Put That In Your Musket And Shoot It!

As noted on Universal Hub, today in Commonwealth v. Runyan, No. SJC-10480, the Supreme Judicial Court held (i) that the Second Amendment does not apply to the states; and (ii) that even if it did, requiring people to lock up their guns would still pass constitutional muster. The former issue is currently under intense consideration in the United States Supreme Court. For much more on that, the best place to go is here.

As for the latter issue, Justice Gants makes what appears to be an unassailable point in footnote 8:
We also note that, even if a firearm were secured in the manner required by G.L. c. 140, § 131L (a ), a gun owner threatened in his or her home today would be able to fire the weapon in self-defense at least as quickly as would a gun owner in 1791, when the Second Amendment was adopted. At that time, laws were in effect requiring that gunpowder be stored separately from firearms, which meant that a law-abiding homeowner acting in self-defense would need time to load and fire a musket or flintlock pistol. See Heller, supra at 2849-2850 (Breyer, J., dissenting). A skilled soldier of that time using specially prepared cartridges required a minimum of fifteen to twenty seconds to load and fire a musket; a less skilled soldier could fire no more quickly than once per minute. Hicks, United States Military Shoulder Arms, 1795-1935, 1 Am. Military Hist. Found. 23, 30-31 (1937). A gun owner today could remove a firearm from a locked container or release a trigger lock more quickly than that.
If you're going to be an originalist, you'd better be prepared to deal with the consequences.*

*I predict without fear that the usual suspects will try with all their might to puncture Mr. Hicks's "once per minute" datum. (The good thing about this prediction is that I'll even be happy if I'm wrong . . . .)


Adam Gaffin said...

To my non-legal eye, the other SJC gun decision today (yes, of course, there was another!) is possibly even more significant, because it goes beyond the question of gun safety and says that Massachusetts can regulate guns any way it wants, because a) the Second Amendment doesn't apply here and b) the equivalent section of the state constitution does not give individuals the right to own guns.

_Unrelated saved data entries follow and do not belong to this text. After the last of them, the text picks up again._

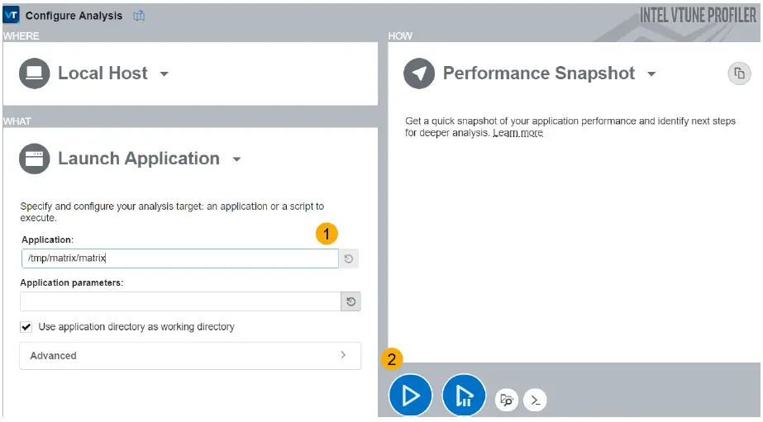Open the Local Host dropdown arrow
763x422 pixels.
click(x=164, y=74)
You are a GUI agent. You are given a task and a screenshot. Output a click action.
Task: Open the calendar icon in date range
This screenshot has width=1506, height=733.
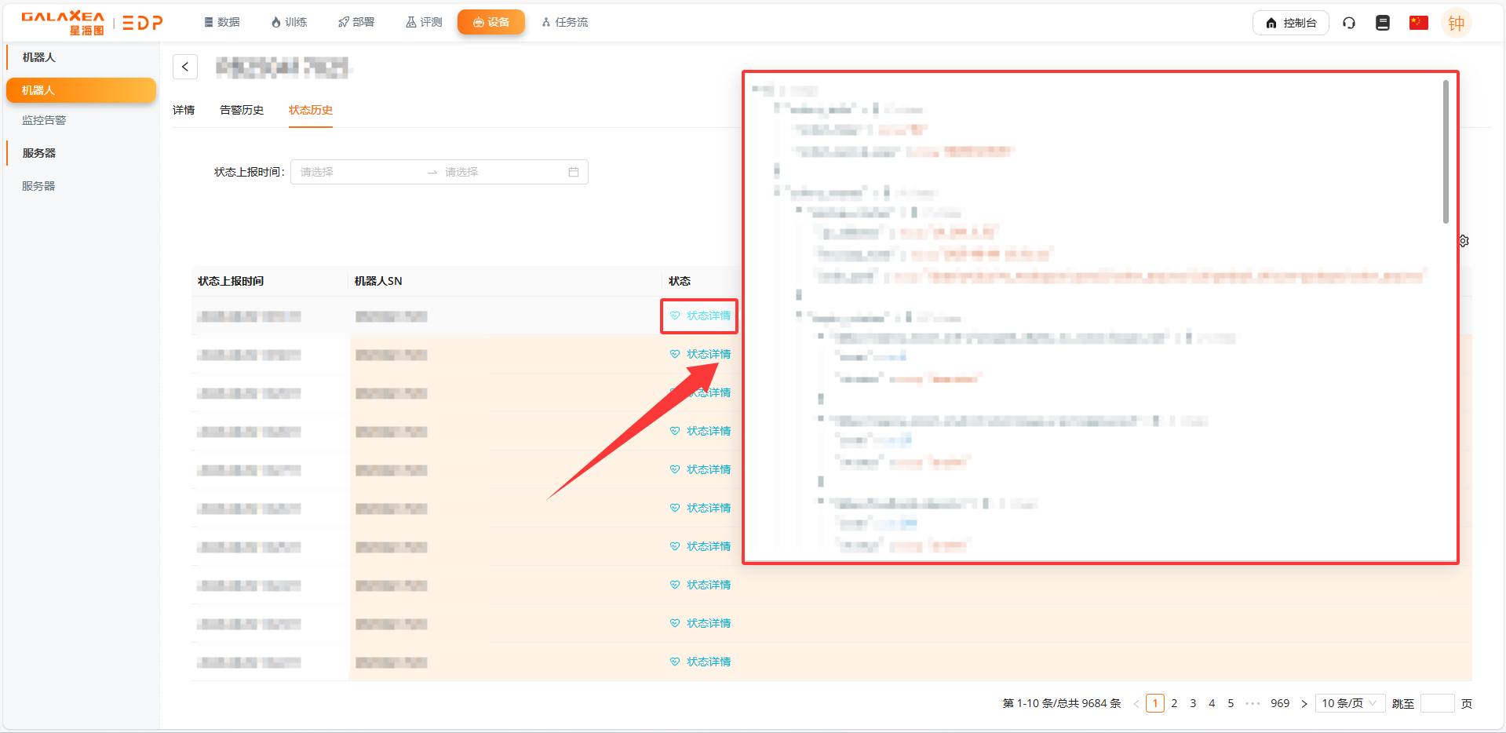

Of course, that could all change in a few months ...

Terry Klein said...

Yeah, it almost certainly will change when the Supreme Court rules on the McDonald case. There are five strong votes for the notion that the 2d Amendment confers an individual right to bear arms. Those same five justices will find that the second amendment applies to the states via the due process clause of the 14th Amendment. All they have to find is that an individual right to bear arms is a fundamental right "implicit in the concept of ordered liberty." I think there are five votes for that. Because the SJC didn't really address whether the permit requirement is consistent with the 2d Amendment, they'll probably have to rehear the case. But the Runyan case would indicate to me that it will probably come out the same way.